‘Remember,’ but don’t ‘honor’

I disagree with keeping statues of Confederate generals erected in parks and city centers.

Robert E. Lee gets much attention because he was such an honorable general, loved by his troops and respected by his enemies.

Virginia held its own convention in regards to secession; they voted against it in the beginning of April 1861. Lee was even offered the position as head of the Union Army. When Confederate guns fired on Fort Sumter, Lincoln called out the troops in all the states that had not seceded to stop the rebellion. Then, Virginia had another vote and seceded, after the war had started. In the western counties, they decided to remain in the Union, I believe because in that part of the state slavery was not as popular. Hence, West Virginia.

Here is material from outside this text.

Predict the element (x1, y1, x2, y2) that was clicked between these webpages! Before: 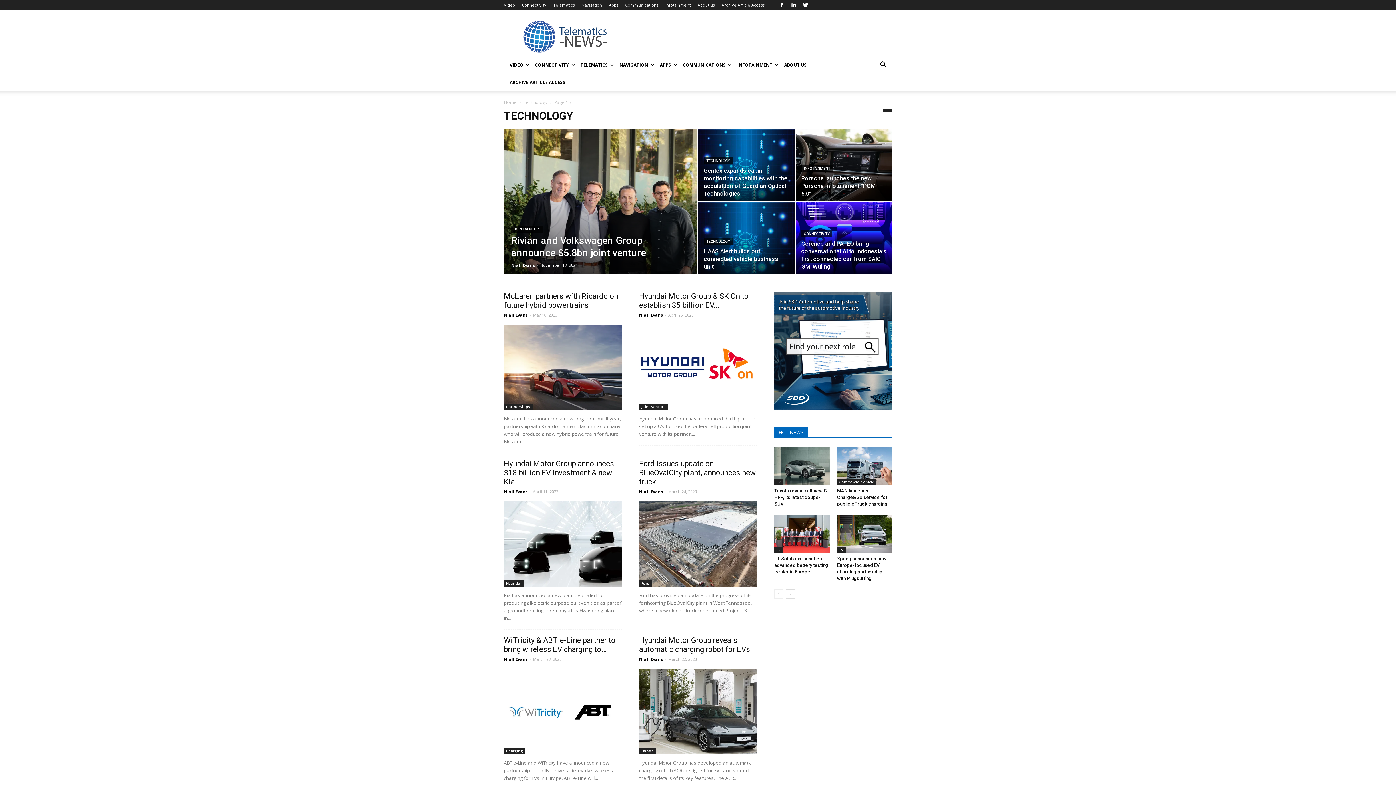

Why I support removing statues we see in the South is not based on my belief that the generals of the South were horrible human beings. The fact is that even with some of the heroic exploits in the Mexican War by these southern generals, including Lee, their real claim to fame is fighting in a war that not only supported slavery, but was basically fought to preserve it —slavery based on the pigment of the skin. It was an insidious evil.

Most of these statues were erected after reconstruction in the early 1900s, when Jim Crow and the KKK had re-emerged. These statues should be in museums, battlefields, and cemeteries. These men should not be honored, they should be remembered.